2. Prospect Park and Grand Army Plaza

Prospect Park boathouse

Shortly after their design for Central Park, Frederick Law Olmsted and Calvert Vaux laid out plans for Prospect Park in Brooklyn, which opened in 1867. Brooklyn, as the world’s first commuter suburb at the time, was believed to have become a resort-like escape from the hustle and bustle of Manhattan, and a park was just what Brooklyn needed. Viele, the first chief engineer of Central Park, drew plans for Prospect Park in 1860, but the Civil War paused further activity. Vaux, who reviewed Viele’s plan in 1865, devised a more successful plan with three distinctive regions, including an oval at the northern end of the park that would become Grand Army Plaza.

Vaux’s revisions faced harsh criticism, but he recruited Olmsted and formally presented the plan in 1866. Construction began in June 1866, employing up to 2,000 workers at any one time who removed pits, swamps, and some trees.
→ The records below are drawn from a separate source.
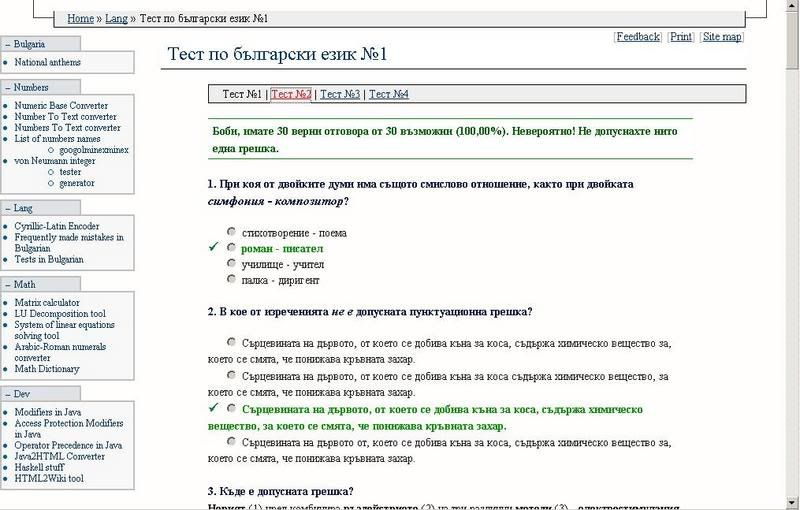The height and width of the screenshot is (510, 800).
Task: Open the Print link
Action: click(681, 37)
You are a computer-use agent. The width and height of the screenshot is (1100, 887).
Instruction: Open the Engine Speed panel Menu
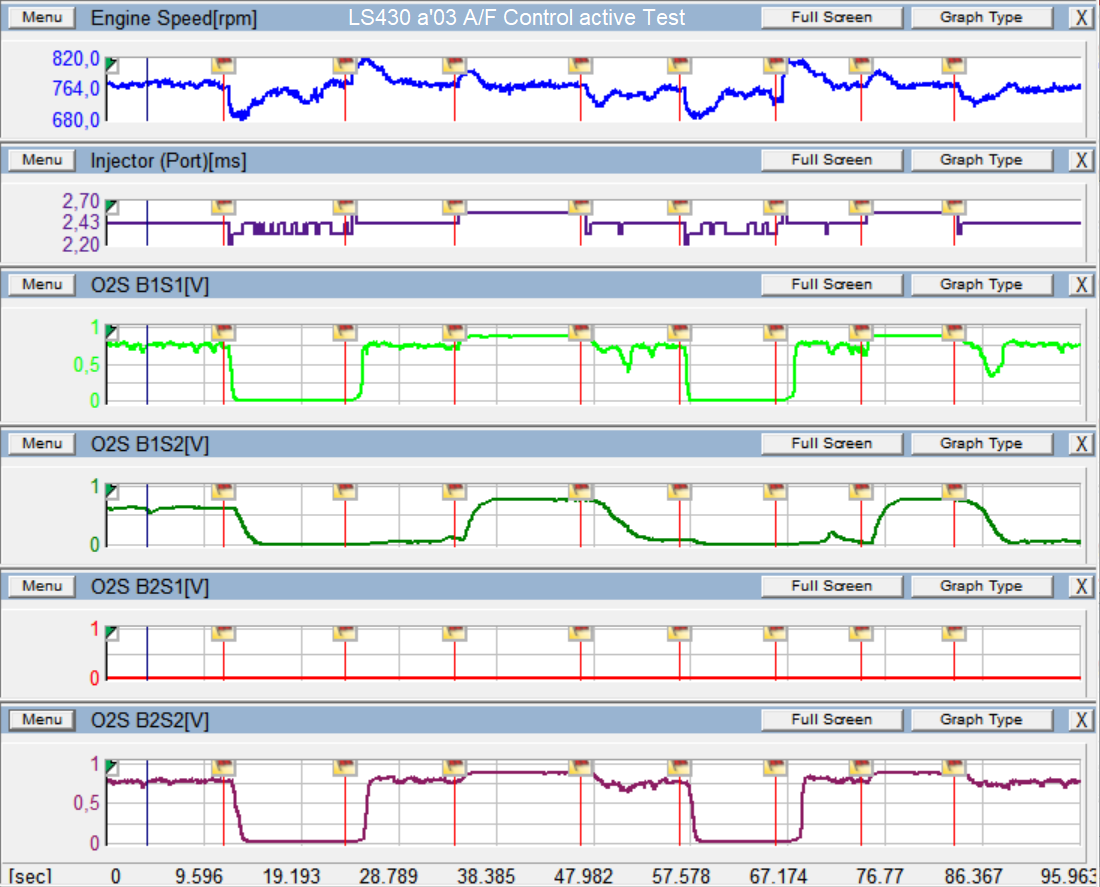coord(42,17)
The first section of the park opened on October 19, 1867, pulling in 100,000 people per month, and by 1871 after some expansion, monthly numbers were up to 250,000. Most of the park was complete in 1873, mostly keeping to Vaux and Olmsted’s original plan, though the Panic of 1873 made it so that Olmsted and Vaux stopped collaborating on the park’s construction. Additionally, Olmsted and Vaux’s design for Grand Army Plaza included only the Fountain of the Golden Spray, as well as surrounding earth embankments. James S. T. Stranahan, then President of the Brooklyn Board of Park Commissioners, was often considered the “Father of Prospect Park.”